A study by researchers in Denmark suggests that surviving myocardial infarction (MI) may be more dependent upon the initial symptom patients report when calling for help—specifically chest pain—than previously believed.
The study—actually an analysis of outcomes of calls made to a 911-like service and those made to a medical helpline (non-emergency)—looked at 4,880 emergency and 3,456 non-emergency calls from patients with confirmed MI.
“The most common symptom was chest pain (n=5,219) followed by breathing problems (n=556). Among patients with chest pain, 95% (3,337/3,508) of emergency calls and 76% (1,306/1,711) of non-emergency calls received emergency dispatch. Mortality was 5% (163/3508) and 3% (49/1711) for emergency/non-emergency calls, respectively,” wrote Amalie Lykkemark Møller, a PhD candidate at Nordsjællands Hospital, Hillerød, Denmark, and colleagues who reported their findings in the European Heart Journal — Acute Cardiovascular Care.
Atypical symptoms included “breathing problems, unclear problem, central nervous system symptoms, abdominal/back/urinary, other cardiac symptoms, and other atypical symptoms.”
Emergency dispatch appears to be a key factor in outcome, since only 62% of 900 emergency calls reporting atypical symptoms and 17% of 813 non-emergency calls reporting atypical symptoms triggered emergency dispatch. For those MI patients, the results were starkly different: 23% 30-day mortality for emergency calls with atypical symptoms and 15% 30-day mortality for non-emergency calls with atypical symptoms.
When the results were corrected for age, sex, education, diabetes, previous MI, heart failure, and COPD, the 30-day mortality was 4.3% for those who presented with chest pain and 15.6% for MI patients with atypical symptoms.
They included all contacts to the medical helpline or to the emergency line over a five-year period (Jan. 1, 2014- Dec. 31, 2018) from persons age 30 or older. Calls were defined as MI if, within 72 hours of the call, the caller received a confirmed diagnosis of MI at a hospital or had MI as a primary cause of death during that same period.
“Taken together, our results show that heart attack patients with chest pain were three times more likely to receive an emergency ambulance than those with other symptoms. People with atypical symptoms more often called the helpline, which could indicate that their symptoms were milder, or they were not aware of the severity. Vague symptoms may contribute to health staff misinterpreting them as benign,” said Møller in a prepared statement.
“Death within 30 days was more than three-fold higher in those with atypical symptoms compared to chest pain,” she added. “This could be due to treatment delays caused by not receiving the appropriate emergency dispatch.
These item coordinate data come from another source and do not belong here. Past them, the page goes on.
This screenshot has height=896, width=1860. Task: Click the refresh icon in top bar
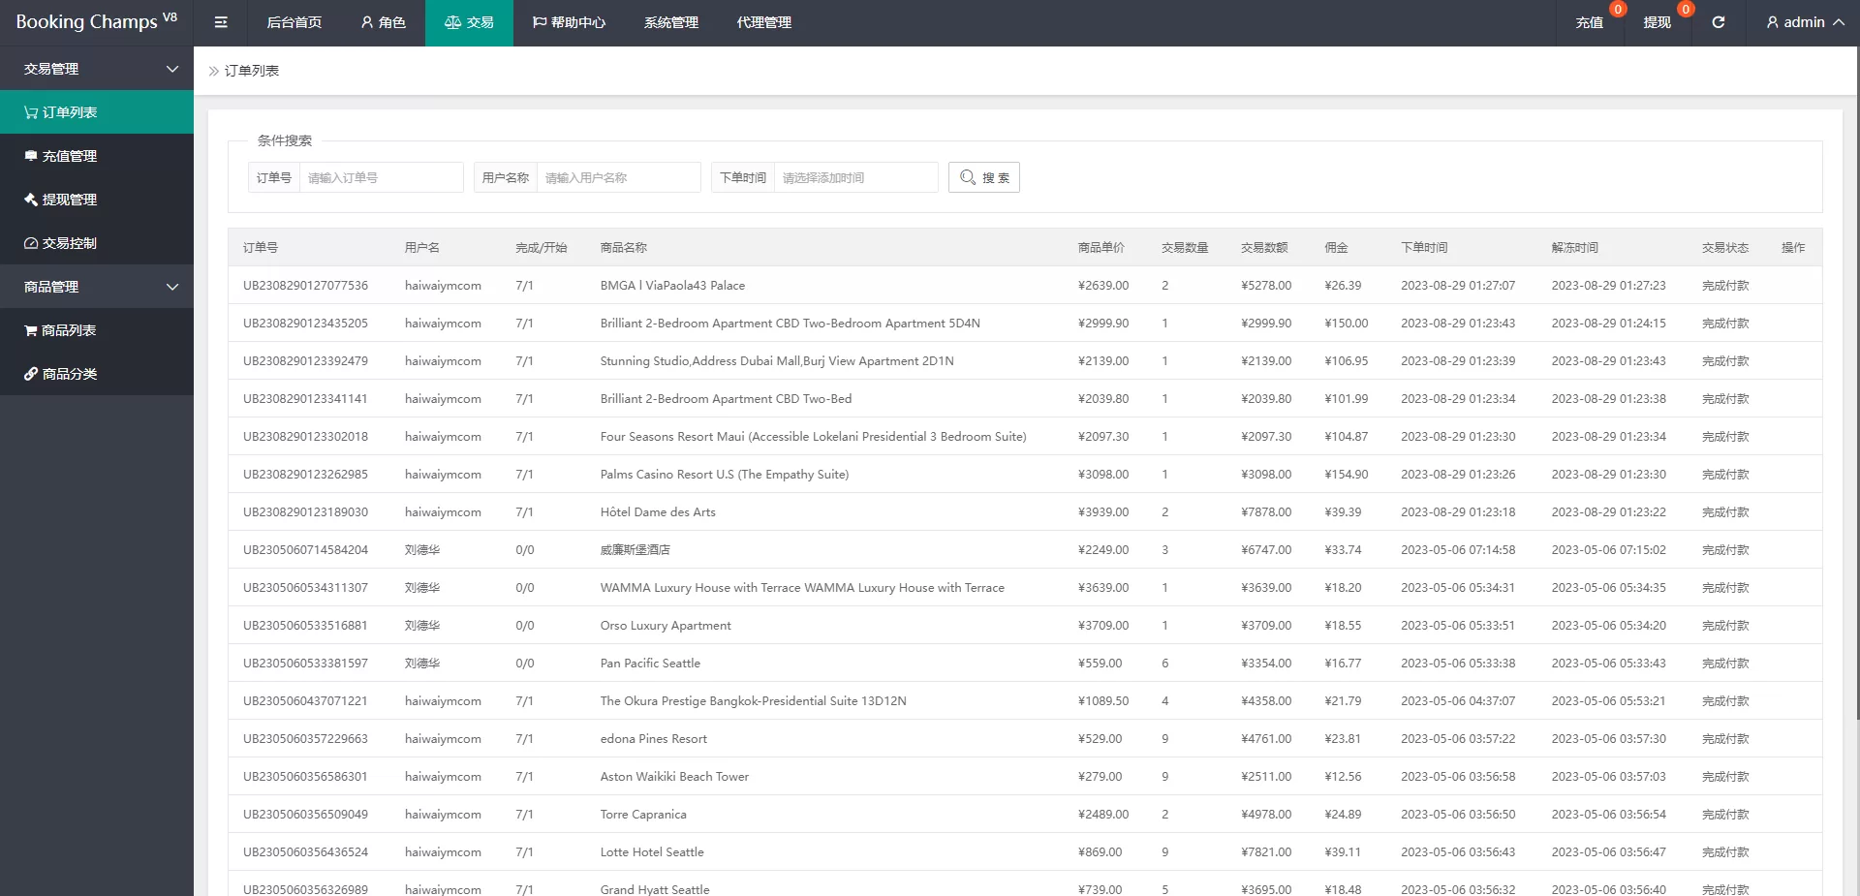tap(1718, 22)
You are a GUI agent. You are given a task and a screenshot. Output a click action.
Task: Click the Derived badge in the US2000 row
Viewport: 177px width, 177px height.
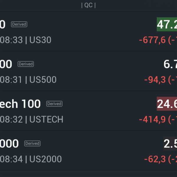pos(32,144)
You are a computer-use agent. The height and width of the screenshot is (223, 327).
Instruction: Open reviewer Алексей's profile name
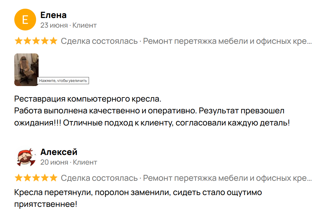coord(59,152)
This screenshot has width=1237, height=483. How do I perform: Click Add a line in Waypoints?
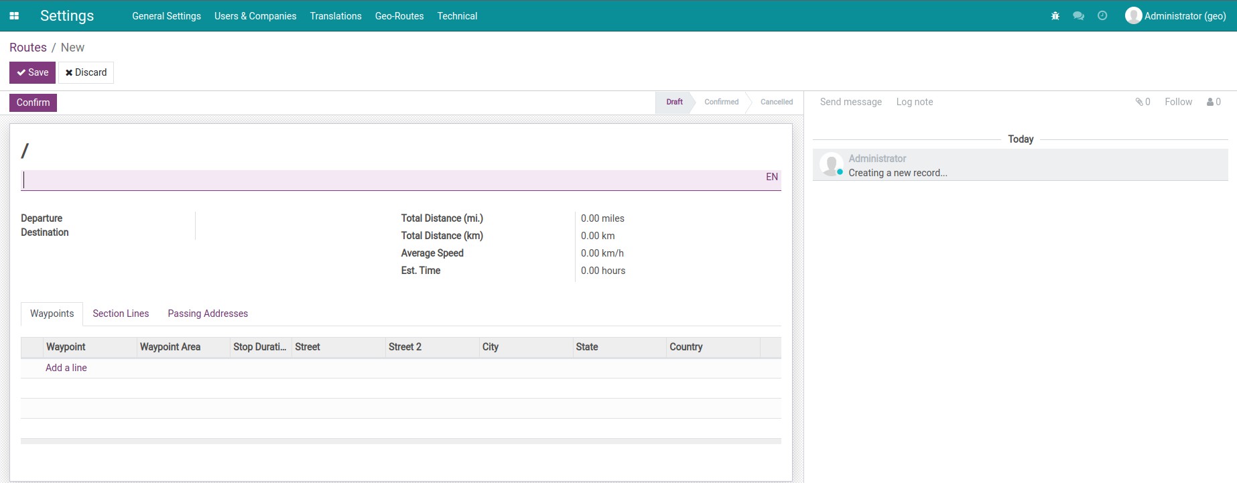point(66,368)
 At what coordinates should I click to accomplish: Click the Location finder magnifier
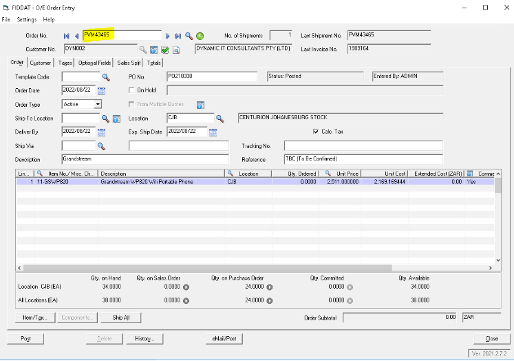[x=220, y=118]
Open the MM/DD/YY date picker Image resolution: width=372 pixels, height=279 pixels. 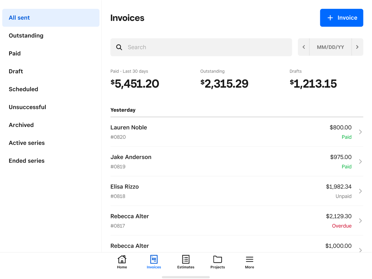tap(330, 47)
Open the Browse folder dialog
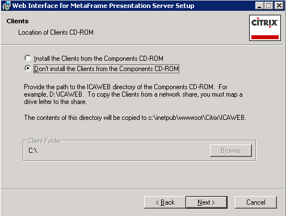This screenshot has width=286, height=216. [x=231, y=151]
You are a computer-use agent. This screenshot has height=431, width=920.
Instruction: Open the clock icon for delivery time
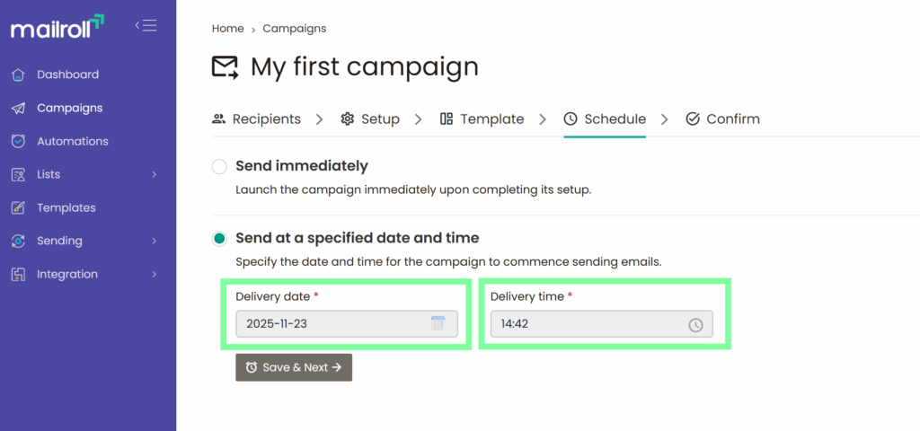point(695,325)
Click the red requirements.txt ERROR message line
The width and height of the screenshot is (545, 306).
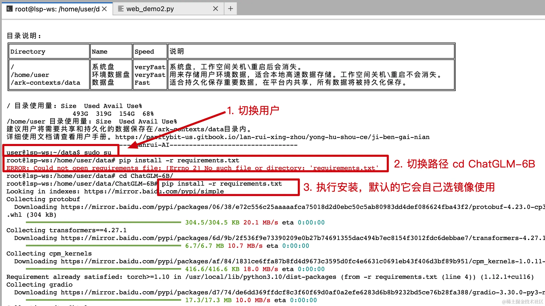pos(193,168)
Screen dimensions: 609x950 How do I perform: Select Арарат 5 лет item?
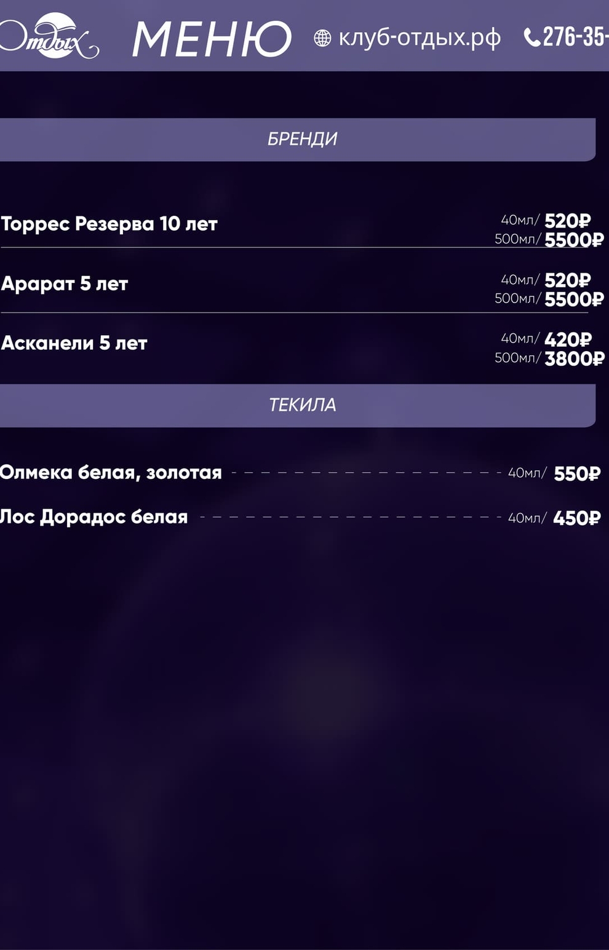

However, it is unknown whether an increase in emergency dispatches alone would improve survival among heart attack patients with atypical symptoms—we aim to investigate this in future research projects.”
Among MI patients complaining of chest pain, 33% had a history of ischemic heart disease and 23% had a previous MI.
The authors noted that previous studies “identified symptoms of MI patients retrospectively after hospital admission and estimated prevalence of atypical symptoms ranging from 12–13% in MI populations to 23% in NSTEMI patients. As patients might develop chest pain close to or upon hospital arrival, these estimates might differ from what is observed during first medical contact. Our study indicates that atypical symptoms might be somewhat more common pre-hospital than indicated by literature investigating symptoms retrospectively.”
Once admitted to the hospital, symptoms again dictated a difference in treatment. For example, patients presenting with atypical symptoms were less likely to receive coronary angiography than patients who presented with chest pain. However, if patients presenting with atypical symptoms did undergo coronary angiography, the survival differences persisted, “although differences were smaller and predominantly among the elderly.”
Just as reporting chest pain was likely to trigger emergency dispatch, so were calls reporting persons with central nervous system (CNS) symptoms, but mortality for those with CNS symptoms was still high: 27%.
The authors noted that their findings are based on observation, and thus should be interpreted cautiously. Additionally, the analysis relies on a the “unique system for handling emergency and non-emergency calls in the Capital Region of Denmark,” which makes it difficult to extrapolate their findings to other healthcare systems.
Be aware that patients who present with atypical MI symptoms are nonetheless high risk and should receive rapid assessment—including angiography—and treatment.
Note that in this observational report, the use of emergency medical dispatch and transport was associated with improved survival.
Peggy Peck, Editor-in-Chief, BreakingMED™
The study was funded by the Danish Heart Foundation.
Møller reported no conflicts. Co-authors reported grants and othere funding outside the submitted work from Bayer, Novo Nordiskk, AstraZeneca, Novartis, and Boehringer.